▽
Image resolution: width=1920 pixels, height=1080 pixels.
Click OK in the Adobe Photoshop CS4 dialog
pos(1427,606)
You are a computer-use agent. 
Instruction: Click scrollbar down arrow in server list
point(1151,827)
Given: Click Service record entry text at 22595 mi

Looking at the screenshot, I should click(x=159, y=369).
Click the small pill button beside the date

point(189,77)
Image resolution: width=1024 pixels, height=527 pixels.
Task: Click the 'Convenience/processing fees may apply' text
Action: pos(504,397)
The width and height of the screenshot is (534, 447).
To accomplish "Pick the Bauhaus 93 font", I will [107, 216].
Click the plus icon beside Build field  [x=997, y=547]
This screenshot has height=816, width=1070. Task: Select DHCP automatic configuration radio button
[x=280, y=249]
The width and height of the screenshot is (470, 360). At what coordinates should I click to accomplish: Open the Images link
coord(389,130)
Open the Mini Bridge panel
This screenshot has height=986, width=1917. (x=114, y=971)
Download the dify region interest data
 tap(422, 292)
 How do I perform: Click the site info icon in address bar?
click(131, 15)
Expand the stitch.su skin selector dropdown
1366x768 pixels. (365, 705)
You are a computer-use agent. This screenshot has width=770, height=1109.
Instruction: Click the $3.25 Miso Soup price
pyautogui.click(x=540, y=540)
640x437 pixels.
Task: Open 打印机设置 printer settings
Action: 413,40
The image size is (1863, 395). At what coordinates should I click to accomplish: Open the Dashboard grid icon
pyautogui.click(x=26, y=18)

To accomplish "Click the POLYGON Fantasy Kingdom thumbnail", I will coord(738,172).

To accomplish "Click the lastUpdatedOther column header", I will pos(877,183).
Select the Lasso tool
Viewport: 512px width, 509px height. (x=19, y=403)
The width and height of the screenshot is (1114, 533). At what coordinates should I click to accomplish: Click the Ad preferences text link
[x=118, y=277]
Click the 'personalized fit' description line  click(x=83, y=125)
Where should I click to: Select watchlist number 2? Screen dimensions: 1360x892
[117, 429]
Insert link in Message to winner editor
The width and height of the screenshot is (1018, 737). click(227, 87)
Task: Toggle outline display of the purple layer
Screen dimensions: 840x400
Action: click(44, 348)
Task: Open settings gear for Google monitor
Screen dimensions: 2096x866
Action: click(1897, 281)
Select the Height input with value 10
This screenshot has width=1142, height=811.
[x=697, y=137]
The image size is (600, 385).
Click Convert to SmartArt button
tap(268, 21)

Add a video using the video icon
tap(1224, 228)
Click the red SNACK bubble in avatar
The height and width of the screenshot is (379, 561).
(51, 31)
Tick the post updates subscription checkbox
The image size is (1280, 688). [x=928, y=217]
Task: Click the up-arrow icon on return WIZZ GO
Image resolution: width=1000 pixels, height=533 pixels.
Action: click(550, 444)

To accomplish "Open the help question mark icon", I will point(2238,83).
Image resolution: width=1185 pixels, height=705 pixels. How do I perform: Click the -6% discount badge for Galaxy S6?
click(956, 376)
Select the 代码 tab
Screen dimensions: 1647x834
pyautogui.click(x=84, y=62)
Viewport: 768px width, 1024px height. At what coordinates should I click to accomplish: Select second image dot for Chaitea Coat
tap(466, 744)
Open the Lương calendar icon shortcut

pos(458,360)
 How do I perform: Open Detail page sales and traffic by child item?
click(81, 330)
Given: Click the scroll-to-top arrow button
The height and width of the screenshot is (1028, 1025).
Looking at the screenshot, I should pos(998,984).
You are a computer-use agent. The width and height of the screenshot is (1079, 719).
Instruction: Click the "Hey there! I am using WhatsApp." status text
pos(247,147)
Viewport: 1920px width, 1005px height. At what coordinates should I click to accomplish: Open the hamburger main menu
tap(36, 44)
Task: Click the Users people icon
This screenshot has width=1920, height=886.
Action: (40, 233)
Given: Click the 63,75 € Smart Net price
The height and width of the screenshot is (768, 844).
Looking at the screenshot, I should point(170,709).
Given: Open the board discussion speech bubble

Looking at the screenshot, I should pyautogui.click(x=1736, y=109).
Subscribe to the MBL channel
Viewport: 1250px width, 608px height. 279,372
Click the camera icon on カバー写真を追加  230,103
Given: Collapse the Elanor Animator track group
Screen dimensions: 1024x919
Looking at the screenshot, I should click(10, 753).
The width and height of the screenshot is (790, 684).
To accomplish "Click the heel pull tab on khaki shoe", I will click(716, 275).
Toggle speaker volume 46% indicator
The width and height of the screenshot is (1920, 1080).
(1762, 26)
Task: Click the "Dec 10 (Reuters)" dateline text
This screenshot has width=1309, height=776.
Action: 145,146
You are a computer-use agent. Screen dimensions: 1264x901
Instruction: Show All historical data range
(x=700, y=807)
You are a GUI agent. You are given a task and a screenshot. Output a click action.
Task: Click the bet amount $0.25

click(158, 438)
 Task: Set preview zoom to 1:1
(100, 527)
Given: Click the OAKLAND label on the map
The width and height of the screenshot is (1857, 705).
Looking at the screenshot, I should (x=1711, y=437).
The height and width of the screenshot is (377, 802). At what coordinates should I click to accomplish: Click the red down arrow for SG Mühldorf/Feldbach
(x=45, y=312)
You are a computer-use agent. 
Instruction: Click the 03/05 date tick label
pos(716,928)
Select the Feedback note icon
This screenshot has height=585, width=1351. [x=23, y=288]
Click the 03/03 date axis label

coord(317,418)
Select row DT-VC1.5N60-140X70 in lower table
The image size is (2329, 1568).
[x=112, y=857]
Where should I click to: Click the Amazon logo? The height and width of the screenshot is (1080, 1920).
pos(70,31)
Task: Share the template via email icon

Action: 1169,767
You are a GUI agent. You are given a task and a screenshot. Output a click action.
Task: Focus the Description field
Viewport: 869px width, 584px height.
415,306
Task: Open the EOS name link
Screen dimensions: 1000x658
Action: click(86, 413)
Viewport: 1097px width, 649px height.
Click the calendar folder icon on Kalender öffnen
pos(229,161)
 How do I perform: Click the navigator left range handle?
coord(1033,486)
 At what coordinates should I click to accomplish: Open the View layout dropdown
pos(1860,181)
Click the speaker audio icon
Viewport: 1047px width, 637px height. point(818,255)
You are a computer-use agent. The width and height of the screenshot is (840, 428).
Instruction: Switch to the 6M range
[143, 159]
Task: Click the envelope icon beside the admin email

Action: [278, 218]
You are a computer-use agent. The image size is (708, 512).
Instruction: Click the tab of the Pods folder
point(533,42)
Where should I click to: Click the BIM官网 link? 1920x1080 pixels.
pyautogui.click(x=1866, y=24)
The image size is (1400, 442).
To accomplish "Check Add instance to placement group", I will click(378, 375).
△
▶ Written instruction
Copy out every one of the records above, word for word, without changing anything.

▶ Task solution
Image resolution: width=1920 pixels, height=1080 pixels.
Click OK in the Adobe Photoshop CS4 dialog
pos(1427,606)
You are a computer-use agent. 
Instruction: Click scrollbar down arrow in server list
point(1151,827)
Given: Click Service record entry text at 22595 mi

Looking at the screenshot, I should click(x=159, y=369).
Click the small pill button beside the date

point(189,77)
Image resolution: width=1024 pixels, height=527 pixels.
Task: Click the 'Convenience/processing fees may apply' text
Action: pos(504,397)
The width and height of the screenshot is (534, 447).
To accomplish "Pick the Bauhaus 93 font", I will [107, 216].
Click the plus icon beside Build field  [x=997, y=547]
This screenshot has height=816, width=1070. Task: Select DHCP automatic configuration radio button
[x=280, y=249]
The width and height of the screenshot is (470, 360). At what coordinates should I click to accomplish: Open the Images link
coord(389,130)
Open the Mini Bridge panel
This screenshot has height=986, width=1917. (x=114, y=971)
Download the dify region interest data
 tap(422, 292)
 How do I perform: Click the site info icon in address bar?
click(131, 15)
Expand the stitch.su skin selector dropdown
1366x768 pixels. (365, 705)
You are a computer-use agent. This screenshot has width=770, height=1109.
Instruction: Click the $3.25 Miso Soup price
pyautogui.click(x=540, y=540)
640x437 pixels.
Task: Open 打印机设置 printer settings
Action: 413,40
The image size is (1863, 395). At what coordinates should I click to accomplish: Open the Dashboard grid icon
pyautogui.click(x=26, y=18)

To accomplish "Click the POLYGON Fantasy Kingdom thumbnail", I will coord(738,172).

To accomplish "Click the lastUpdatedOther column header", I will pos(877,183).
Select the Lasso tool
Viewport: 512px width, 509px height. (x=19, y=403)
The width and height of the screenshot is (1114, 533). At what coordinates should I click to accomplish: Click the Ad preferences text link
[x=118, y=277]
Click the 'personalized fit' description line  click(x=83, y=125)
Where should I click to: Select watchlist number 2? Screen dimensions: 1360x892
[117, 429]
Insert link in Message to winner editor
The width and height of the screenshot is (1018, 737). click(227, 87)
Task: Toggle outline display of the purple layer
Screen dimensions: 840x400
Action: click(44, 348)
Task: Open settings gear for Google monitor
Screen dimensions: 2096x866
Action: click(1897, 281)
Select the Height input with value 10
This screenshot has width=1142, height=811.
[x=697, y=137]
The image size is (600, 385).
Click Convert to SmartArt button
tap(268, 21)

Add a video using the video icon
tap(1224, 228)
Click the red SNACK bubble in avatar
The height and width of the screenshot is (379, 561).
(51, 31)
Tick the post updates subscription checkbox
The image size is (1280, 688). [x=928, y=217]
Task: Click the up-arrow icon on return WIZZ GO
Image resolution: width=1000 pixels, height=533 pixels.
Action: click(550, 444)

To accomplish "Open the help question mark icon", I will point(2238,83).
Image resolution: width=1185 pixels, height=705 pixels. How do I perform: Click the -6% discount badge for Galaxy S6?
click(956, 376)
Select the 代码 tab
Screen dimensions: 1647x834
pyautogui.click(x=84, y=62)
Viewport: 768px width, 1024px height. At what coordinates should I click to accomplish: Select second image dot for Chaitea Coat
tap(466, 744)
Open the Lương calendar icon shortcut

pos(458,360)
 How do I perform: Open Detail page sales and traffic by child item?
click(81, 330)
Given: Click the scroll-to-top arrow button
The height and width of the screenshot is (1028, 1025).
Looking at the screenshot, I should pos(998,984).
You are a computer-use agent. The width and height of the screenshot is (1079, 719).
Instruction: Click the "Hey there! I am using WhatsApp." status text
pos(247,147)
Viewport: 1920px width, 1005px height. At what coordinates should I click to accomplish: Open the hamburger main menu
tap(36, 44)
Task: Click the Users people icon
This screenshot has width=1920, height=886.
Action: (40, 233)
Given: Click the 63,75 € Smart Net price
The height and width of the screenshot is (768, 844).
Looking at the screenshot, I should point(170,709).
Given: Open the board discussion speech bubble

Looking at the screenshot, I should pyautogui.click(x=1736, y=109).
Subscribe to the MBL channel
Viewport: 1250px width, 608px height. 279,372
Click the camera icon on カバー写真を追加  230,103
Given: Collapse the Elanor Animator track group
Screen dimensions: 1024x919
Looking at the screenshot, I should click(10, 753).
The width and height of the screenshot is (790, 684).
To accomplish "Click the heel pull tab on khaki shoe", I will click(716, 275).
Toggle speaker volume 46% indicator
The width and height of the screenshot is (1920, 1080).
(1762, 26)
Task: Click the "Dec 10 (Reuters)" dateline text
This screenshot has width=1309, height=776.
Action: 145,146
You are a computer-use agent. Screen dimensions: 1264x901
Instruction: Show All historical data range
(x=700, y=807)
You are a GUI agent. You are given a task and a screenshot. Output a click action.
Task: Click the bet amount $0.25

click(158, 438)
 Task: Set preview zoom to 1:1
(100, 527)
Given: Click the OAKLAND label on the map
The width and height of the screenshot is (1857, 705).
Looking at the screenshot, I should (x=1711, y=437).
The height and width of the screenshot is (377, 802). At what coordinates should I click to accomplish: Click the red down arrow for SG Mühldorf/Feldbach
(x=45, y=312)
You are a computer-use agent. 
Instruction: Click the 03/05 date tick label
pos(716,928)
Select the Feedback note icon
This screenshot has height=585, width=1351. [x=23, y=288]
Click the 03/03 date axis label

coord(317,418)
Select row DT-VC1.5N60-140X70 in lower table
The image size is (2329, 1568).
[x=112, y=857]
Where should I click to: Click the Amazon logo? The height and width of the screenshot is (1080, 1920).
pos(70,31)
Task: Share the template via email icon

Action: 1169,767
You are a GUI agent. You are given a task and a screenshot. Output a click action.
Task: Focus the Description field
Viewport: 869px width, 584px height.
415,306
Task: Open the EOS name link
Screen dimensions: 1000x658
Action: click(86, 413)
Viewport: 1097px width, 649px height.
Click the calendar folder icon on Kalender öffnen
pos(229,161)
 How do I perform: Click the navigator left range handle?
coord(1033,486)
 At what coordinates should I click to accomplish: Open the View layout dropdown
pos(1860,181)
Click the speaker audio icon
Viewport: 1047px width, 637px height. point(818,255)
You are a computer-use agent. The width and height of the screenshot is (840, 428).
Instruction: Switch to the 6M range
[143, 159]
Task: Click the envelope icon beside the admin email

Action: [278, 218]
You are a computer-use agent. The image size is (708, 512).
Instruction: Click the tab of the Pods folder
point(533,42)
Where should I click to: Click the BIM官网 link? 1920x1080 pixels.
pyautogui.click(x=1866, y=24)
The image size is (1400, 442).
To accomplish "Check Add instance to placement group", I will click(378, 375).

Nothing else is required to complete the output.